Mais avec les preuves limitées que les deux journalistes ont actuellement, essayer de déterminer avec une précision scientifique que le crâne est celui d’Hitler n’est pas possible.

« Nous avons d’abord obtenu l’autorisation d’analyser ce crâne avec Philippe Charlier, explique Brisard. « Mais les responsables du GARF ont finalement refusé que nous le fassions. »

Un supposé fragment du crâne d’Adolf Hitler. (Archives d’État russes)

« Les gens des Archives d’État russes nous ont expliqué que pendant de nombreuses années, ce fragment de crâne relevait du secret d’État », raconte-t-il.

Hitler est vraiment mort.

En se basant sur l’analyse scientifique que Charlier a pu faire jusqu’à présent, Brisard et Parshina peuvent tirer certaines conclusions, même si elles ne sont pas définitives.

Premièrement, ils sont en mesure de prouver que Hitler n’a pas simulé sa propre mort.

La théorie de la balle, cependant, reste discutable. Pour en faire la preuve de manière irréfutable, il faudrait encore plus de tests sur les dents d’Hitler. D’autres tests sur le crâne, par contre, pourraient éventuellement permettre de répondre à un certain nombre de questions que les deux auteurs se posent – ce que Moscou n’est pas prêt à accepter.

« En ce qui concerne le crâne, c’est un dossier sur lequel nous ne pouvons pas aller de l’avant », poursuit M. Brisard.

Les deux journalistes pensent que la réticence du gouvernement russe à permettre que la lumière soit faite sur le sujet comme il le mérite est enracinée dans la tradition typiquement paranoïaque soviétique.

Le 27 mai 1945, Joseph Staline tenait dans sa main un rapport officiel de SMERSH – une organisation soviétique de contre-espionnage en temps de guerre – confirmant que la mort d’Hitler était officielle.

Mais le dictateur soviétique continua de prétendre au monde entier – en particulier à ses homologues politiques à Washington lors de la conférence de Potsdam en juillet 1945 – qu’Hitler était toujours en vie et en bonne santé, et se cachait en Argentine avec d’autres nazis de premier plan.

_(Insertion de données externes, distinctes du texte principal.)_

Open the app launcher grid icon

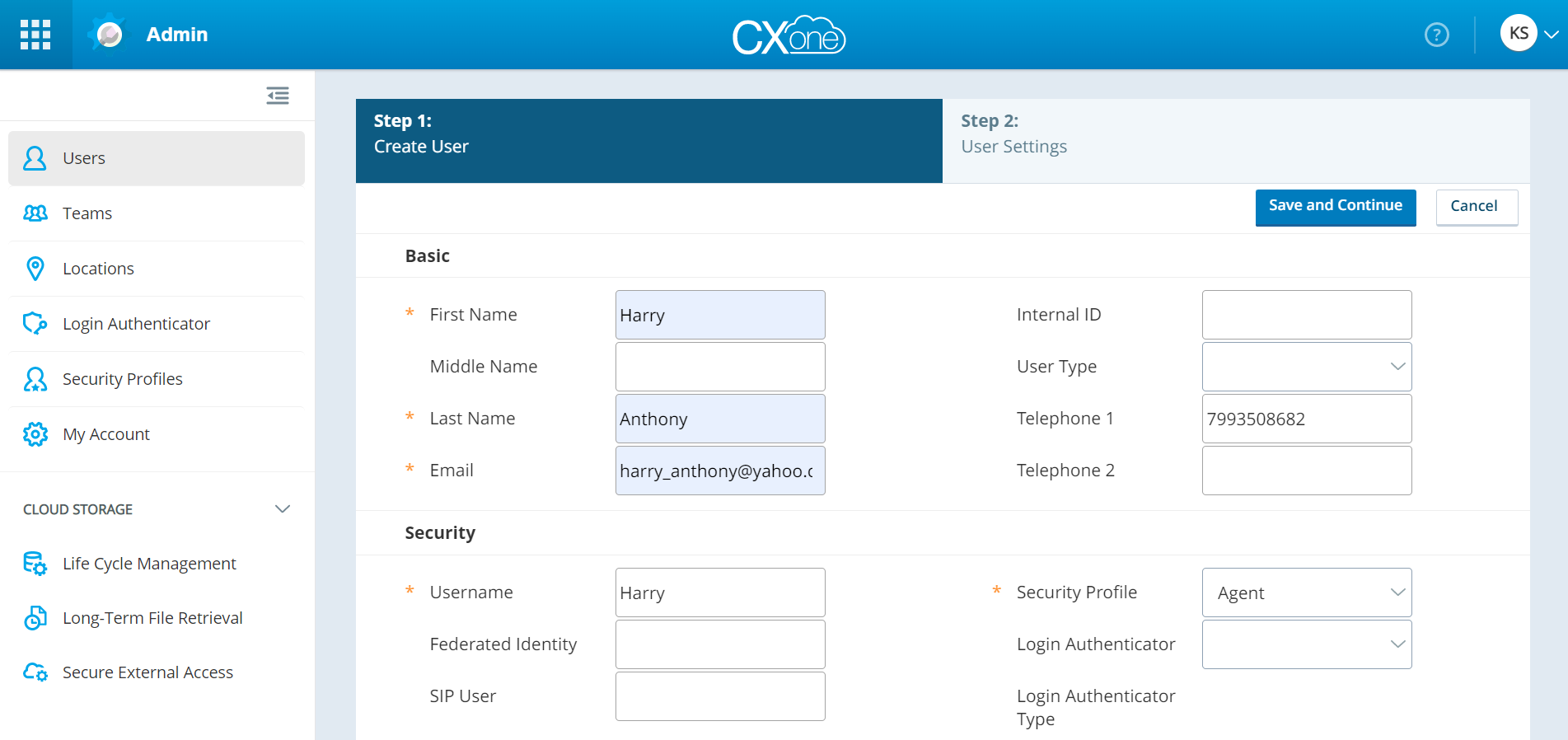[x=35, y=35]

En effet, jusqu’à sa propre mort en 1953, Staline n’a jamais admis publiquement qu’Hitler était mort.

« C’était un grand secret d’État », raconte Brisard. « Staline n’en a jamais parlé. C’est donc la toute première fois que nous avons la preuve de cet énorme mensonge historique. »

Le livre de Brisard et Parshina contient tous les ingrédients classiques d’un roman d’espionnage de la guerre froide : trahison, agents doubles, confusion bureaucratique et divisions Est-Ouest. Le livre apporte de nombreux témoignages des trois officiers nazis qui étaient les derniers témoins avant la mort d’Hitler : Heinz Linge, Otto Gunsche et Hans Baur.

En 1956, les trois hommes ont été emmenés de l’Union soviétique, où ils étaient incarcérés, à Berlin. Là-bas, ils ont été interrogés avec des tortures psychologiques et physiques. Le seul but était d’obtenir des témoins un récit qui correspondait à la façon dont l’Union soviétique envisageait le suicide d’Hitler – une mort lâche par poison.

Parshina se souvient d’avoir lu toutes les transcriptions des interrogatoires des trois témoins nazis encore en vie qui ont assisté aux dernières heures d’Hitler dans son bunker de Berlin.

« Dans un rapport, nous apprenons par l’un des espions qui partageait la cellule de Linge, [que] Linge voulait mourir parce qu’il n’était plus capable de subir d’autres interrogatoires », a-t-elle déclaré.